One of dreampunk's earliest proprietors was No Problema Tapes, the cassette oriented label run by Pablo Salas and Gonzalo Silva. The label had early ties to vaporwave and drone music, but would eventually expand into the realm of dreampunk, releasing albums from some of the community's earliest artists (including Sangam, Renjā, and Origami Girl). On October 17, 2020, Remezcla reported that No Problema Tapes's headquarters had completely burned down. The label was able to resume operations with the help of a fundraiser, compilation album, and by outsourcing tape production to Canada's New Motion label.

Following dreampunk's emergence on labels like Dream Catalogue, No Problema Tapes, BLCR Laboratories, House of the Leg, Virtual Dream Plaza, among others, artists from across the internet began using the term "dreampunk" interchangeably with "dream music". During this time, producers such as Remember, Evryn, CHUNGKING MANSIONS, Facechain, KAGAMI Smile, and THUGWIDOW brought darker cinematic styles to the genre.

Input data ::
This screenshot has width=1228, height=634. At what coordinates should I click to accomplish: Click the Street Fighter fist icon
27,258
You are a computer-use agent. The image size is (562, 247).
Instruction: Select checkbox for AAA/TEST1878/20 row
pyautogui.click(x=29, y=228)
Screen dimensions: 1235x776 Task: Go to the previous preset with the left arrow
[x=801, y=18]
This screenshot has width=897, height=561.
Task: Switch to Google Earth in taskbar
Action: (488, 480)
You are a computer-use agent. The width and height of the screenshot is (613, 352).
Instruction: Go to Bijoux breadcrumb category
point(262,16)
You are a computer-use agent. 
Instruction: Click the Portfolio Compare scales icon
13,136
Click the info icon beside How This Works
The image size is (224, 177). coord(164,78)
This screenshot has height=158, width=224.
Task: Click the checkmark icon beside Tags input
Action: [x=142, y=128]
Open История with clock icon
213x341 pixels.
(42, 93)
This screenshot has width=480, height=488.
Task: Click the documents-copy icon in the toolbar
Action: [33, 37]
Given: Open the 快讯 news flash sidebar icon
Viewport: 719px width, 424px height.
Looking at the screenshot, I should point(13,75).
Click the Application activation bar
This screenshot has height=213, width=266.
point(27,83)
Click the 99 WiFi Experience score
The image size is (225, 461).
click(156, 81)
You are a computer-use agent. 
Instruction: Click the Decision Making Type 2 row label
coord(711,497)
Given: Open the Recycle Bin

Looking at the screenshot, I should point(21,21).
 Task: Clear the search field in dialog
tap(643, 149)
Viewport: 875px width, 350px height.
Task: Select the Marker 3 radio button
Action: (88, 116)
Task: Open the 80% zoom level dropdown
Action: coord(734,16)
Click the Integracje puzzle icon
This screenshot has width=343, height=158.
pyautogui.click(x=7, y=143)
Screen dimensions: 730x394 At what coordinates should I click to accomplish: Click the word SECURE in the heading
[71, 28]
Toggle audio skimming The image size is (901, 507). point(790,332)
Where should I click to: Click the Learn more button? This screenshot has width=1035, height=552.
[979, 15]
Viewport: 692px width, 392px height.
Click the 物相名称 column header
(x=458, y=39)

To do :: Reproduce word for word the passage of the dreampunk text that opens with "Following dreampunk's emergence" and closes with "to the genre.".

Solution for this problem ::
Following dreampunk's emergence on labels like Dream Catalogue, No Problema Tapes, BLCR Laboratories, House of the Leg, Virtual Dream Plaza, among others, artists from across the internet began using the term "dreampunk" interchangeably with "dream music". During this time, producers such as Remember, Evryn, CHUNGKING MANSIONS, Facechain, KAGAMI Smile, and THUGWIDOW brought darker cinematic styles to the genre.